人間は2000年の間、脳も骨格も大して進化していない。しかし、人類による技術的発展と共に、モノ・カネの量は膨大に増えた。時間という幻想を追求する中で、より増加したものは情報である。現代人が浴びる情報量は江戸時代の一年分、平安時代の一生分と言われている。だが、脳の構造は大して変わっていない。コンピュータは膨大な情報を処理することにたけているが人間の脳はそこまで優秀ではない。人間が最も秀でている能力は、豊かなイマジネーションによる創造力である。

幻想と創造性は相性が良い。どちらも無限拡張性を備えているからだ。ただ、人間は少し行き過ぎてしまったように感じる。SNSとスマホというものを使うことで、それまで全くの無関係だったものを「時間的」収奪の対象として、より幻想を獲得するスピードを上げようとしたからだ。

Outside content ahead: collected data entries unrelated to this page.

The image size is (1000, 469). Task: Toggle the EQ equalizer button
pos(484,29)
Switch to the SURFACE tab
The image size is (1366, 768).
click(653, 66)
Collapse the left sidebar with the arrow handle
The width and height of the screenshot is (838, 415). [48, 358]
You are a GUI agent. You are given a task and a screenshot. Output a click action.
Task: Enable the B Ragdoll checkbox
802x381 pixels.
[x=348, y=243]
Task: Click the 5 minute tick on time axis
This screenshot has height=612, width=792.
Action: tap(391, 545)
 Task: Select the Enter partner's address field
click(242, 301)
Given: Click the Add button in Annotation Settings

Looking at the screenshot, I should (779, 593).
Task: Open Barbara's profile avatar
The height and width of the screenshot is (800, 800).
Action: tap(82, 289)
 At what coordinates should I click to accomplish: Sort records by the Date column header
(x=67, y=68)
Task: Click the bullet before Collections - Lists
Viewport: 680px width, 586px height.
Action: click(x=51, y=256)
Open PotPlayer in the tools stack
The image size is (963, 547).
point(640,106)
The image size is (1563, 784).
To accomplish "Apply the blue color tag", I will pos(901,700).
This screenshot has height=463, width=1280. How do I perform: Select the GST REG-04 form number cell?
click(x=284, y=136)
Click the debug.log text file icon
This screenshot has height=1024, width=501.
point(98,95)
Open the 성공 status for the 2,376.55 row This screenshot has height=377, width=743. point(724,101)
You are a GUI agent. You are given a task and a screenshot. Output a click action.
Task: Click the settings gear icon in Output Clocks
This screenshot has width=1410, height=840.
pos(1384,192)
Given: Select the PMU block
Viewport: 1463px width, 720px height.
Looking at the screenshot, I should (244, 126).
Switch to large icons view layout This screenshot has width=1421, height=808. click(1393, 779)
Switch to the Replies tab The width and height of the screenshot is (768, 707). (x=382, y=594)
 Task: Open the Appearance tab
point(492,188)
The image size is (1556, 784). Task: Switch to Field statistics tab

つまり現代においては、マルクスの指摘するような資本家と労働者の関係性における収奪などは稀有であり、スマホを持つ者たちの時間を収奪することが可能になったのだ。また、時間の収奪対象だった者たちは、気付かないうちに心身も収奪されてしまっている。SNSに蔓延る罵詈雑言や、本来知らなくてもいいニュースを目にし、耳にすることで、時間や心身の余裕を剥ぎ取られる。いいね数が多くても我々は救われない。いいねをする人たちは助けには来てくれない。そんな者たちからのいいねの数に一喜一憂し、心身を犠牲にしながら生きていくことになんの価値があると言うのだ。

幻想は無限であるが、リアルな存在は有限である。

だから厳密に言うと時間そのものは無限だ。しばしば時間は有限だと言われるが、それは人間が有限的存在だからだ。有限的存在である我々に付帯する時間は有限性をもつことになるからだ。

無限性は不可変だが、有限性は可変である。

つまり、時間と人間の関係性の中で、変えられるのは有限的存在である人間だ。だから、単位時間あたりのパフォーマンスを上げたい(タイムパフォーマンスを上げたい)のであれば、自分自身が変わるしかないのだ。しかし、現代人の多くはそれに気付かず時間を可変的なものだと思い込み、倍速視聴などを行う。それを処理するのは有限的な我々なのであり、脳が処理できる情報量も有限的である。つまり、単位時間あたりの情報量の密度を濃くしたとしても、それを処理する脳が有限的である限り、タイパは上がっているようで上がっていないのではないかと思うのだ。仮に上がっていたとしても、個々人の能力に依拠するため、かなりの個人差が出るだろう。

人間は時間に隷従してしまった。収奪の対象であった時間を追求するあまり、いつの間にか立場が逆転してしまったのである。

この立場を元に戻すにはどうすればいいのか。それには時間を飼い慣らすことが求められると思う。「飼い慣らす」とは、自身に付帯する時間を自らでコントロールするということだ。そのためには、日々の時間を慈しむことが大事だと思う。いまを大切にすることは、未来を大切にすることと同じだ。未来はいまの連続体だからである。未来を憂いても意味がない。いま、この時を生きるのだ。見ず知らずの奴からもらういいねや、罵詈雑言に一喜一憂するような時間は決して必要ない。自分にとって心地よいものは何か、何している時間だと幸福を感じられるのか。幸福とは状態ではない、感覚である。自分に付帯する時間を飼い慣らすことは、自分のことを飼い慣らすことと同じである。


今一度、自分に問うてみる。

目の前の時間を大切にできているだろうか。
目の前の人を大切にできているだろうか。
目の前の人との時間を大切にできているだろうか。

そして何より、自分のことを大切にできているだろうか。


これから、我々はどう生きるか。